The effort to justify that policy results in exaggeration of the risks to public health posed by Superfund sites. Those risks are trivial and could be contained at low cost. Furthermore, the effort to “make the polluter pay” has enmeshed over 32,000 people in a regime of injustice, waste, inefficiency, and bloated transactions costs and is discouraging the redevelopment of properties.

The policy of concentrating on NPL sites ignores the arbitrary nature of the process by which sites are listed. There is no convincing evidence that those sites are significantly more threatening than are many non-NPL sites. The focus on the NPL also ignores the growing burden of private litigation, which is becoming an increasing drain on national economic resources and represents a significant reallocation of property rights.

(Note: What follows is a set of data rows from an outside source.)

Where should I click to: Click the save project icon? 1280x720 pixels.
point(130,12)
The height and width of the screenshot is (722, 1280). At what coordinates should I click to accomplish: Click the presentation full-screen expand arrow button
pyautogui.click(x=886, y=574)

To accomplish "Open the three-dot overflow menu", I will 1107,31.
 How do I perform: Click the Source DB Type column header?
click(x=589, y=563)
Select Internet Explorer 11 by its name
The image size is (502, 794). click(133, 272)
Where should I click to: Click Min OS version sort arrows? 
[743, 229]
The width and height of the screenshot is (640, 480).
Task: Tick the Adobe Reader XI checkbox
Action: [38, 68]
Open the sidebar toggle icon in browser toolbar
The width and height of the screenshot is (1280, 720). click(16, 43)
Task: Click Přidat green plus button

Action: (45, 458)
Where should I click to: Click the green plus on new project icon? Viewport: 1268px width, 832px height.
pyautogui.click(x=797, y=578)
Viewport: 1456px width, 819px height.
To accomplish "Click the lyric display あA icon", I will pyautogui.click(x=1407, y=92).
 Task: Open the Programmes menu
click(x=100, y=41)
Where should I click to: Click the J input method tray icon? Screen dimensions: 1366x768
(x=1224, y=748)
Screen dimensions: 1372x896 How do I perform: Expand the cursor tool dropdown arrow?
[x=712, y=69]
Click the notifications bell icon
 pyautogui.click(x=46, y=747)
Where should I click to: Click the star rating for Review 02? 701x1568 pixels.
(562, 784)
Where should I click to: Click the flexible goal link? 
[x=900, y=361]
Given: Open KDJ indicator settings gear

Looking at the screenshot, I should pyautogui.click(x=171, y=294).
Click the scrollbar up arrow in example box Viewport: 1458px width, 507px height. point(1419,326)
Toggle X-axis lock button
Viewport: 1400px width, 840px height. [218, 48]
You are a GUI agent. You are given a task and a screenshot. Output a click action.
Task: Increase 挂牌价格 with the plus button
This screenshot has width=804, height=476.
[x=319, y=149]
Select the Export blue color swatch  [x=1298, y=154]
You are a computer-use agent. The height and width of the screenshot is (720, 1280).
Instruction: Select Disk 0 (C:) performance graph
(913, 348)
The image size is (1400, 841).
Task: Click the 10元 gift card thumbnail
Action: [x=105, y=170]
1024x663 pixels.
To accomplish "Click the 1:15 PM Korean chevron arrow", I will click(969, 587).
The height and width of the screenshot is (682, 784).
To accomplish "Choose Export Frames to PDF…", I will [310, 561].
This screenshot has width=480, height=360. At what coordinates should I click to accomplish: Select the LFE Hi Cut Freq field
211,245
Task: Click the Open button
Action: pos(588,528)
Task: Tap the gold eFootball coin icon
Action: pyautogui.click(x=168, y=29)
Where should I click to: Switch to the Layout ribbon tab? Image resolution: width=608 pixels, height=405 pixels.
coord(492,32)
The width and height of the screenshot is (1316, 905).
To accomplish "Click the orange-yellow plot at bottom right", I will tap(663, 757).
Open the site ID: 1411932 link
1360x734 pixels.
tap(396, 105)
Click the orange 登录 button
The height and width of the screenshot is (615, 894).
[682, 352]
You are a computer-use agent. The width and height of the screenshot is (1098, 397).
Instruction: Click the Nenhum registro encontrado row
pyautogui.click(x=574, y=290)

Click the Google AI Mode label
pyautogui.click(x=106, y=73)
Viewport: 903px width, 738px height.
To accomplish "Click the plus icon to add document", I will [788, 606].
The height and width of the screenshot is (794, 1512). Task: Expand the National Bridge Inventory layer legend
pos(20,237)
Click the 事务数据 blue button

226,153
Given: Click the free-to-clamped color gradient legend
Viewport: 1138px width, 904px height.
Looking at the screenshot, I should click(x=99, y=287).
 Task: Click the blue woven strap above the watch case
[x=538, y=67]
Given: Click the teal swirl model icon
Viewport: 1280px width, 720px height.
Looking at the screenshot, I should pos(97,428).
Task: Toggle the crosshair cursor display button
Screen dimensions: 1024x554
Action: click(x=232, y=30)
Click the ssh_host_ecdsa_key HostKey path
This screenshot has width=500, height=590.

The present law should be repealed and site remediation privatized so that decisions are made by market processes, not bureaucratic ones. Existing federal sites and abandoned sites should be auctioned off to private parties for either a positive or a negative price. The buyers should be obligated only to contain the contamination and prevent harm to public health. Whether a site is cleaned up for use or left idle should be determined by the market for the property.